There is no need for us to attempt to reinvent the wheel. The battle for truth has been fought again and again and again. Successfully. We need not cast about for direction. We need not grope in the dark for strategies, programs, and agendas. We need not manufacture new ideas, new priorities, or new tactics. We already have a tested and proven formula for victory. We already have a winning legacy. We simply need to reclaim it. We simply need to recover what is rightfully ours. Whatever the cost, we need only to rely upon the truth.

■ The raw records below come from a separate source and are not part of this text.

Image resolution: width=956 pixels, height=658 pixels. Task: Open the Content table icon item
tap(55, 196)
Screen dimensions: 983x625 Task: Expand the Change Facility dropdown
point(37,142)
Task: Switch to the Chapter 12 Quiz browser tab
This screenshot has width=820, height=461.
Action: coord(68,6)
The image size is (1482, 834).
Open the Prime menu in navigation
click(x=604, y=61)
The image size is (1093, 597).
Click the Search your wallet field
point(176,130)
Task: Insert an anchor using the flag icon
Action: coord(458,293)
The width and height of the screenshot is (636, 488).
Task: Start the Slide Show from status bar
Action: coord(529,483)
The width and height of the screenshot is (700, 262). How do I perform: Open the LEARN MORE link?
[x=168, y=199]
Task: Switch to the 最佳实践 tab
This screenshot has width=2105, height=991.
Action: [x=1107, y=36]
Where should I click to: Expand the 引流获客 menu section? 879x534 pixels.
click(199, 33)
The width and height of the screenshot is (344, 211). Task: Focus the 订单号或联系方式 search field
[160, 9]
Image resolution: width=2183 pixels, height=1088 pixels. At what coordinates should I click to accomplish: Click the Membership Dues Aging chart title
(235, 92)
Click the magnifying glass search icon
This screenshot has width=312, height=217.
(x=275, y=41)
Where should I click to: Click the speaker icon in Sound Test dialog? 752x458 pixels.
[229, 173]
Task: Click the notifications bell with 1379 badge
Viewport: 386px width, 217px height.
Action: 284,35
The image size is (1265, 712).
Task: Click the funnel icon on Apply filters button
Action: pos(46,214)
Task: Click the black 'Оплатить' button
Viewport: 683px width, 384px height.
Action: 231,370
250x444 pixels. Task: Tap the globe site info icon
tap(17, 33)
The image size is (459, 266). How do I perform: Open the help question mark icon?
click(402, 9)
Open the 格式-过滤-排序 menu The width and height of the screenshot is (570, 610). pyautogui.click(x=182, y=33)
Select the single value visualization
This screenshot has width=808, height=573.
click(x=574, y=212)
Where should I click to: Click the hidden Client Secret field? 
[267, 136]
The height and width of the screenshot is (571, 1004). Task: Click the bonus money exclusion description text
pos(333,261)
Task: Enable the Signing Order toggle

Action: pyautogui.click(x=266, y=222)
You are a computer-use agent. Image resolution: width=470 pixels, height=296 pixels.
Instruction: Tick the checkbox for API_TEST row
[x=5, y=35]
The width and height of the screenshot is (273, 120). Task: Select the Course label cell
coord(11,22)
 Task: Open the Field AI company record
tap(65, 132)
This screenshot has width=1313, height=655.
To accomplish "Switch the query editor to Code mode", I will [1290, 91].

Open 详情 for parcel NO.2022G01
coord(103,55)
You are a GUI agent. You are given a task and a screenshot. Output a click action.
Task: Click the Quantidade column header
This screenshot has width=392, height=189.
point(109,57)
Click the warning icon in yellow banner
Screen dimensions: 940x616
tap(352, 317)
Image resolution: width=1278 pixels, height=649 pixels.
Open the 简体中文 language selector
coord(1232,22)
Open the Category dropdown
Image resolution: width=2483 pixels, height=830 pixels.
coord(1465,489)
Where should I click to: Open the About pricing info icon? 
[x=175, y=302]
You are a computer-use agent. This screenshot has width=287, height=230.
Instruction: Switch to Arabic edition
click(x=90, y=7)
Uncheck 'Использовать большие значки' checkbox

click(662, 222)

The infamous skeptic Friedrich Nietzsche once confessed, “We all fear truth.” Why would he say that? Because, as the great Spanish author asserted, “Truth may be stretched but it cannot be broken, and always gets above falsehood, as oil does above water.” And that is a fearsome thing to doubters. On the other hand, it is a great relief to all the rest of us. After all, it is the truth that will ultimately set us free.


nbta said...


David said...

Dear Dr. Grant,

Thank you for putting that so well. Is there anything in particular you are thinking about right now that moved you to write this?

Diane V. said...

What a grand post on TRUTH! Thank you so much for taking the time to write such a lengthy word about it! I loved that quote by Bauman. Where did it come from? I must say that something about this post brought me a sense of relief and joy and hunger and reverence and fear all at the same time! I can only suspect that God's heart was beating through the elder when he wrote these words to Gaius in III John, "I have no greater joy than this, to hear of my children walking in the truth."

gileskirk said...

David: Actually, there were several reasons that I felt compelled to write this piece--which sort of grew like Topsy on me rather unintentionally. Part of what I've been thinking about a lot lately have been the flurry of new books by Atheists, attacking the Christian faith--whether the silly Dan Brown, DaVinci Code, and Gospel of Judas stuff or the ardent Sam Harris, A.N. Wilson, and Christopher Hitchens stuff. Part of it was also the material I've been working through as I've been preaching in the Gospel of John. At any rate, the idea of Truth just keeps percolating in my mind and I felt compelled to write this rather long and pedantic blog.